What does the future of marketing look like?

Another great question, Sabrina. My crystal ball probably needs a little bit of polishing because it’s really hard to predict this type of thing. I don’t know definitively, and I think anyone who says they do is either from the future or potentially lying a little bit. But I’m leaning towards it being even more monocoloured due to people favouring efficiency over creativity, and a big contributing factor to that is probably generative AI. I love generative AI, for the record, because it allows us to lessen the amount of time we spend on labour-intensive tasks, but the problem is that a lot of individuals, agencies, and brands are also using it for everything. With ‘lazy slumps’ sometimes and this ‘murky merger of the mundane’ will sort of increase as everyone uses first drafts as the final products, and tying it back to distinction, this does give you the opportunity for more human and creative-centric brands to sort of separate themselves a little bit because if everyone is using ChatGPT and if everyone is using AI tools that come with those software suites, putting in that little bit of extra effort or adding that human touch to it will allow you to separate yourself from the pack.

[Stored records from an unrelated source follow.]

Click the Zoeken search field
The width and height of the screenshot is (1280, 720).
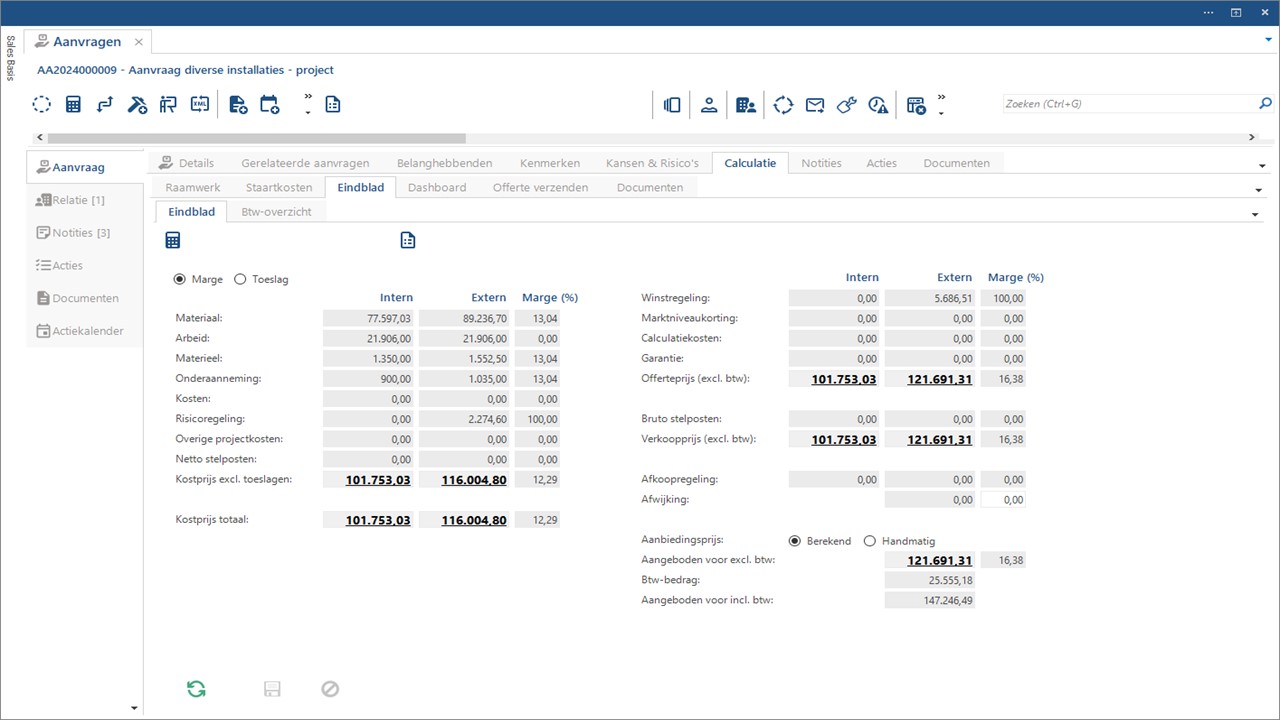pos(1128,104)
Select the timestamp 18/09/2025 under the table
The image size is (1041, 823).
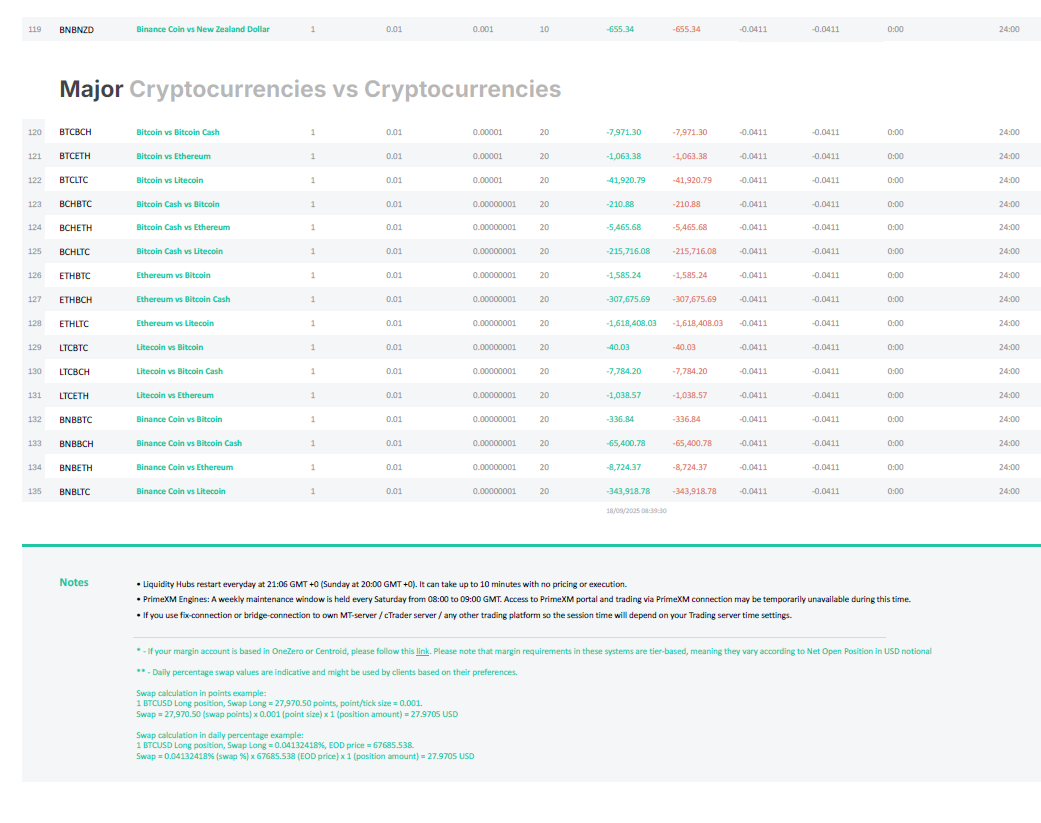pyautogui.click(x=636, y=510)
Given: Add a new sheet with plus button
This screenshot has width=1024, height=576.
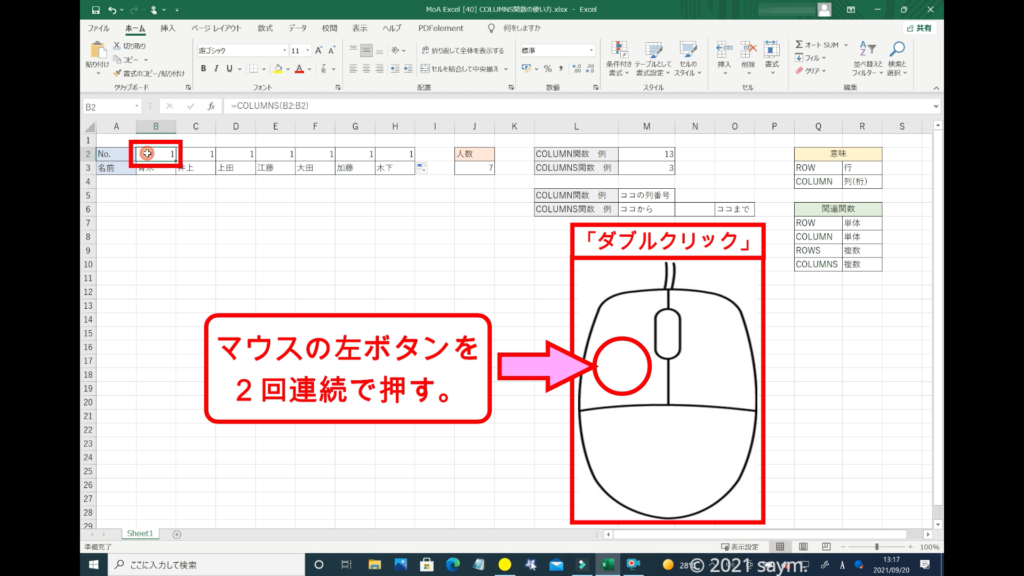Looking at the screenshot, I should pos(177,534).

What is the role of the head of marketing in one word, and why?

I would say it’s advocacy. The reason I say advocacy is that you need to advocate for your brand, your processes, and your people; it starts and ends with you. If you don’t get fired up about what it can do or what the theme you’ve assembled brings to the table, what are you doing? And why are you here? I think you genuinely need to advocate for all those factors and be a cheerleader and coach. Empower them and really advocate for them because if you don’t believe in them and if you’re not super proud of the accomplishments of the team or collective, then expecting clients to feel positively about them is a bit of a stretch.

“You need to advocate for your brand, your processes, and your people; it starts and ends with you.”

What career advice would you like to share with other marketing leaders?

Where my head is with that is being the mentor and leader that you wanted when you were on to come up and the ascent, whether it’s mimicking the mentors that had the most profound influence on you when you were a student in college, maybe a fresh graduate, or just starting out your career. Or, on the flip side of that, reverse engineer your worst boss to make sure you avoid those mistakes and give opportunities to your juniors and the people in the company. I’m very grateful to have had so many positive influences and people in my career, so I try to give back as much as possible and encourage others in my position to do the same.